◆ **FRAGMENT STRONY**
<<<<

Ryzykowna dieta
Choroba dotyka głównie osoby po pięćdziesiątym roku życia. Powyżej 65 roku życia ryzyko zachorowania wzrasta dziesięciokrotnie. Zdarza się jednak, że na schorzenie zapadają nawet trzydziestolatki. Naukowcy z University of Washington w Seattle przeprowadzili badania, które wykazały wpływ diety na chorobę Parkinsona. Badania objęły 250 osób ze świeżo rozpoznaną chorobą Parkinsona oraz 388 zdrowych. Ich sposób odżywiania ustalono w oparciu o przeprowadzone wywiady. Osoby, które spożywały dużo pokarmów bogatych w żelazo i mangan, chorowały na parkinsonizm niemal dwukrotnie częściej, niż te, których dieta miała niski poziom obu pierwiastków. Co więcej, wśród osób uzupełniających bogatą w mangan dietę więcej niż jednym preparatem multiwitaminowym, lub zawierającym żelazo, parkinsonizm występował 2,1 raza częściej niż u osób jedzących mało manganu i przyjmujących najwyżej jeden preparat multiwitaminowy. Naukowcy są jednak zdania, że korzyści z diety bogatej w żelazo są dla organizmu człowieka tak duże, że przewyższają ewentualne ryzyko choroby Parkinsona.

>>>>

◆ **WYBRANE DANE**
<<<<

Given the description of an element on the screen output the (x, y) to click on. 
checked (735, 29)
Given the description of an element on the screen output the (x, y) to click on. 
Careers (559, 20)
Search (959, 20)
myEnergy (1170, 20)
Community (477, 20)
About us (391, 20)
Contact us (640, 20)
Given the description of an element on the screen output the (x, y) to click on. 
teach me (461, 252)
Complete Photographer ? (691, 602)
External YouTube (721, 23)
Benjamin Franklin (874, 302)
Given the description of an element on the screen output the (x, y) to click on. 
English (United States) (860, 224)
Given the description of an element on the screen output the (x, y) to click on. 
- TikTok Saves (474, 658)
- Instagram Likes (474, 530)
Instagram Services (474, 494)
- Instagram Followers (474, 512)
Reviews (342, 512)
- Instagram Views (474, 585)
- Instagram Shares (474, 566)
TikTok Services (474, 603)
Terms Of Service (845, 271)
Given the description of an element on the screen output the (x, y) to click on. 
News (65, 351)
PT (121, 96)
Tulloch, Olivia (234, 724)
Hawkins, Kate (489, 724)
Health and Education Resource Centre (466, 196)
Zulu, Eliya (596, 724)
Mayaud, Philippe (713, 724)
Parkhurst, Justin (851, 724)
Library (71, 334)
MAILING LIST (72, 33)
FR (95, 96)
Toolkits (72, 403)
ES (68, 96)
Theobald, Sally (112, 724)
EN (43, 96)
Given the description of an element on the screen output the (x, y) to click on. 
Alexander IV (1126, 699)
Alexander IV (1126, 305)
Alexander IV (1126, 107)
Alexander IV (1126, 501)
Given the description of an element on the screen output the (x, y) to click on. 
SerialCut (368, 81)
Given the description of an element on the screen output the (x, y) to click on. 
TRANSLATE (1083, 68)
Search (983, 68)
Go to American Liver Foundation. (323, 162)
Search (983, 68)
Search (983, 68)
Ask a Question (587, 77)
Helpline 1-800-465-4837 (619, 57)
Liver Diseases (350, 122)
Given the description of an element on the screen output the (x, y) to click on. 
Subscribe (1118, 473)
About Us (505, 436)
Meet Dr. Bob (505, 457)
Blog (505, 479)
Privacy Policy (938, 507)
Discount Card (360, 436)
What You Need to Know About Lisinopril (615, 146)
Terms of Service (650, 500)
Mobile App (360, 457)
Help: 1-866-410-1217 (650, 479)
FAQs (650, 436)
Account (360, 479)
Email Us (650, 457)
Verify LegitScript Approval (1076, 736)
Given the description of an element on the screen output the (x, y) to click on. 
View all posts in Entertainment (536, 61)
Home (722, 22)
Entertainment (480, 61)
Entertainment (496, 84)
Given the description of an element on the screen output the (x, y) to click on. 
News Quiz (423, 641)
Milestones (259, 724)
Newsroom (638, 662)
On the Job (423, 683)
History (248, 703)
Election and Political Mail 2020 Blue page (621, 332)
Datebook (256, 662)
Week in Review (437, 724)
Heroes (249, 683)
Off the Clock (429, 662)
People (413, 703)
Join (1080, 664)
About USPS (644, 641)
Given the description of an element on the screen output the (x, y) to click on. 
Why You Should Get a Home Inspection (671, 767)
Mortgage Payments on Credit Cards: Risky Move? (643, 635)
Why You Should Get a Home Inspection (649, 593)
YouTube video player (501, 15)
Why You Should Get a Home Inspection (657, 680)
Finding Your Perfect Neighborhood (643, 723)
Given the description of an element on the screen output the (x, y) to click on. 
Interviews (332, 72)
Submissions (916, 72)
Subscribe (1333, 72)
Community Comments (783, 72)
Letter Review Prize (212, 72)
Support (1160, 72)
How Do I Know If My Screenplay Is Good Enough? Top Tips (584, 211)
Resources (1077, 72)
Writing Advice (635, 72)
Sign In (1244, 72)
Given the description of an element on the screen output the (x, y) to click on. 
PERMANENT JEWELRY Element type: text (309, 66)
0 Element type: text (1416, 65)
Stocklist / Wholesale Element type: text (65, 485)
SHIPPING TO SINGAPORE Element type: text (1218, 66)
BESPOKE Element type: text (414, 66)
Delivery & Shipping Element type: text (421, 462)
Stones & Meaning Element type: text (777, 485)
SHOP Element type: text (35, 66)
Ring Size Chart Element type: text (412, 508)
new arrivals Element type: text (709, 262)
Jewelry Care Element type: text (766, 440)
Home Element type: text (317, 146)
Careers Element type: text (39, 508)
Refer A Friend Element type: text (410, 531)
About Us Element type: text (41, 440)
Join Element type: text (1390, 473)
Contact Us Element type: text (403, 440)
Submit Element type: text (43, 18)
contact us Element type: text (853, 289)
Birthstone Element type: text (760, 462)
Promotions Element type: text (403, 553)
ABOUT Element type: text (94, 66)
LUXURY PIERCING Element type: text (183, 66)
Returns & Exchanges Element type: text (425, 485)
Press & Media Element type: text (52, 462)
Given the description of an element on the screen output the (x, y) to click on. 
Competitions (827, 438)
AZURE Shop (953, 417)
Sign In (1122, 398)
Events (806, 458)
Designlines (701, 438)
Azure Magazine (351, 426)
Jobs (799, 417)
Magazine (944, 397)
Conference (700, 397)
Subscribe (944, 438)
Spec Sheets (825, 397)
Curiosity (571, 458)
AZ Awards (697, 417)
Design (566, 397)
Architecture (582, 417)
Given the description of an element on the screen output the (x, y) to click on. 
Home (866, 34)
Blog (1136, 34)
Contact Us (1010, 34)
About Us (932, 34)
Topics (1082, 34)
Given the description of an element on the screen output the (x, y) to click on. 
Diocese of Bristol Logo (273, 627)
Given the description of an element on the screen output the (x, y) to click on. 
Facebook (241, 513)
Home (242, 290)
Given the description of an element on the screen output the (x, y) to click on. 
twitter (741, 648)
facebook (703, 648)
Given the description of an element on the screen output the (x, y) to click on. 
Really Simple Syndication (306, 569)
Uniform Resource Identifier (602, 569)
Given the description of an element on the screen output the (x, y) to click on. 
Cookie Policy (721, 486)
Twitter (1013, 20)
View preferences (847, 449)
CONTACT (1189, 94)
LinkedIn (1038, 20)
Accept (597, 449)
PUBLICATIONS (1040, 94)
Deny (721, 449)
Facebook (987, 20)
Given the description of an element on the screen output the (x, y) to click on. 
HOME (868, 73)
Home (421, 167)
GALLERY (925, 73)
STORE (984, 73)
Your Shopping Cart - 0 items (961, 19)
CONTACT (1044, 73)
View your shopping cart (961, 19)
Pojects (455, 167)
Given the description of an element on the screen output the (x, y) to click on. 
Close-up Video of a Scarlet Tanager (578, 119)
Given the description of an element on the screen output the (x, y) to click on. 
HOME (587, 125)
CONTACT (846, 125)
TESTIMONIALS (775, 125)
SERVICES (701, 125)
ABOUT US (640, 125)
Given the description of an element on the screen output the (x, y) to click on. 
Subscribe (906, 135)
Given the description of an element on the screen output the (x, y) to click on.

>>>>

◆ **CEL ĆWICZENIA**
Proszę dopisać dalszy ciąg tekstu o diecie i chorobie Parkinsona, zaczynając zaraz po jego ostatnim zdaniu.

◆ **ODPOWIEDŹ**
Trudna diagnoza
Rozpoznania dokonuje się na podstawie klinicznych objawów. Niestety, mogą one występować również przy innych schorzeniach. Objawy podobne do choroby Parkinsona występują np. w przypadku drżenia samoistnego, dystonii mięśniowej, czy zmian zwyrodnieniowych stawów. Często w celu potwierdzenia diagnozy pacjentom podaje się leki stosowane w terapii parkinsonizmu. Jeśli zareagują na nie pozytywnie (objawy złagodnieją), wiadomo, że ocena była trafna. Jak wynika ze statystyk, około 25 proc. rozpoznań choroby jest pochopnych, a w wielu wypadkach - pomimo ewidentnych jej oznak - stwierdzane są inne schorzenia. Najpewniejszą diagnozę można postawić dopiero po śmierci pacjenta, badając jego mózg.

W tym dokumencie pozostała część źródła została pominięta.